(Selected excerpt)
++++
How, in the 21st century, do we escape the theatre of forgiveness?

I am trying to trace the trickle-down effect of suppressing Black rage through forgiveness in my family. How my enslaved ancestors must have chewed on their rage like cud until it was unrecognizable enough to be called forgiveness. How that rage tumbled through our bloodstream, generation after generation. How it made our men mean and our women the only thing America would possibly let them get away with breaking. How our women raised other people’s children by themselves, and arrived home too tired or too shattered to save their daughters from the grown men they themselves loved. How rage has sent us imploding. How rage grips my father’s people, turning our men into tripwires until both our traumas and our resilience are passed down from generation to generation. Over and over, I see how white supremacy and altered expectations of justice have forever molded the Black American side of my family.

Over the course of the essay, Geter recounts childhood torments at the hands of a cruel aunt. Yet without minimizing or excusing her, she ends with a compassionate awareness of her aunt as the fierce protector of her abused siblings. It’s something more complex yet more fair and satisfying than simple “forgiveness”, no sentimental forgetfulness here. Geter concludes:

No, we should not abandon the work of forgiveness, but I do believe we should honor our forgiveness by raising the price on it. I do not want to live with a hard heart, but I do want limits on turning the other cheek. I want us to stop offering our injurers unconditional salvation and offer that to our children and ourselves instead. I want us to unmangle what religious white supremacy has done to our sense of justice and self-worth.

Finally, via Harvard Magazine, here’s a link to a cool New Yorker story by Margaret Talbot, “The Myth of Whiteness in Classical Sculpture”. Turns out that Greco-Roman sculptures were often painted in colors we might consider garish, but the evidence has been repeatedly ignored because we’re so invested in the aesthetic of white rational purity we picked up from the Renaissance. Art restorers even scrubbed paint traces off antique statues to make them more marketable to collectors and museums. Moreover, many portrait sculptures were originally colored with a variety of skin tones, unsurprisingly since the Roman Empire once stretched from Scotland to North Africa. The ancient Greeks actually considered dark skin a sign of superiority in men, since it meant they spent a lot of time outside doing healthy athletic things. Read the whole article to see photographic and video reconstructions of classical art in all its flamboyant hues.

Poetry by Charlie Bondhus: “Becoming Baba Yaga”

Just out from Sundress Publications, Divining Bones is the third collection from award-winning poet Charlie Bondhus, who has kindly permitted me to reprint a sample poem here. This compelling book stakes its territory in the liminal spaces between male and female, fairy-tale and horror, the archetypal struggle in the psyche and the mundane (but no less dangerous) conflicts of domestic life. The presiding deity of this shadow realm is Baba Yaga, the child-eating forest witch of Eastern European folklore, who guides the narrator to embrace traits rejected by mainstream gay culture. Aging, emasculation, and the grotesque lose their stigma and become sources of transgressive power.
++++
(Information supplied)
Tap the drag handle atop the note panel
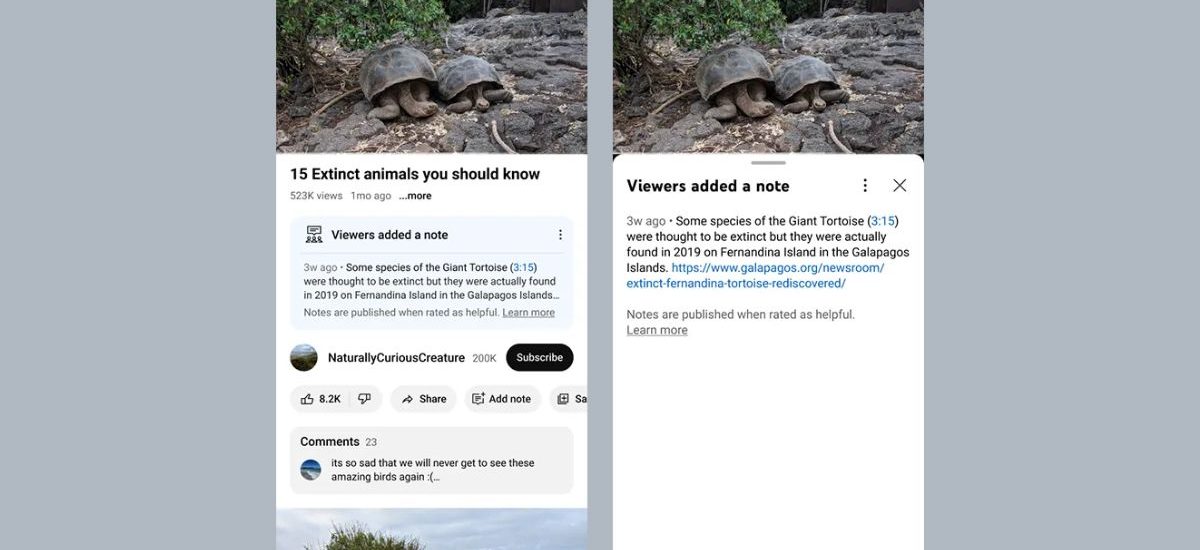The image size is (1200, 550). click(x=768, y=162)
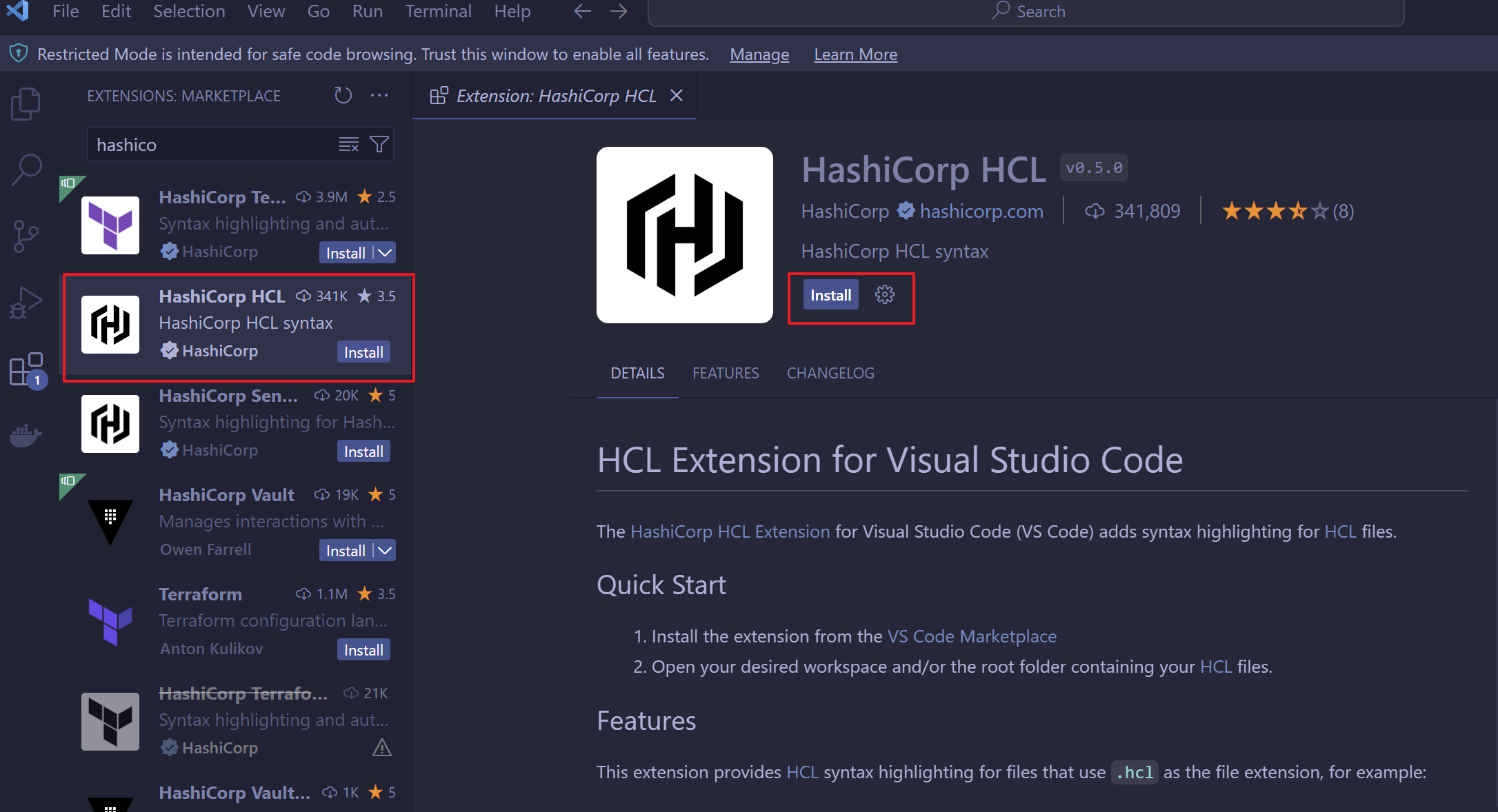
++++
(Your task)
Extend the blog excerpt on forgiveness, painted classical sculpture, and Charlie Bondhus's poetry, picking up right after its final sentence.

(The response)
Becoming Baba Yaga

I was born an old woman,
I mutter through lather
as I scratch away the beginnings
of a beard, each stroke bringing me
a hair closer to alignment
with the female divine
curled and kicking inside, while I glare
at the little snub nose which belies the long,
crooked phantom pressing my skin
like an erection in the underwear I buy a size too small.

My dreams are full of chicken legs.
My thighs tingle for the swish
and stroke of a checkered peasant
skirt. Invisible handwoven blouses girdle
my imaginary breasts. I tug at my boy-short
hair and think about raspberry-colored headscarves.

There is no other way
to say this: I was meant to be a wise
and powerful Russian witch
rather than an unimpressive man,

a truth that makes me ambivalent
about the pretty young women
who come seeking transformation,
asking me to shave away the fat
a child left, straighten a nose
crooked as a kidney bean, plump
up breasts that are like the hard, rounded
nubs of an old cook’s pestle.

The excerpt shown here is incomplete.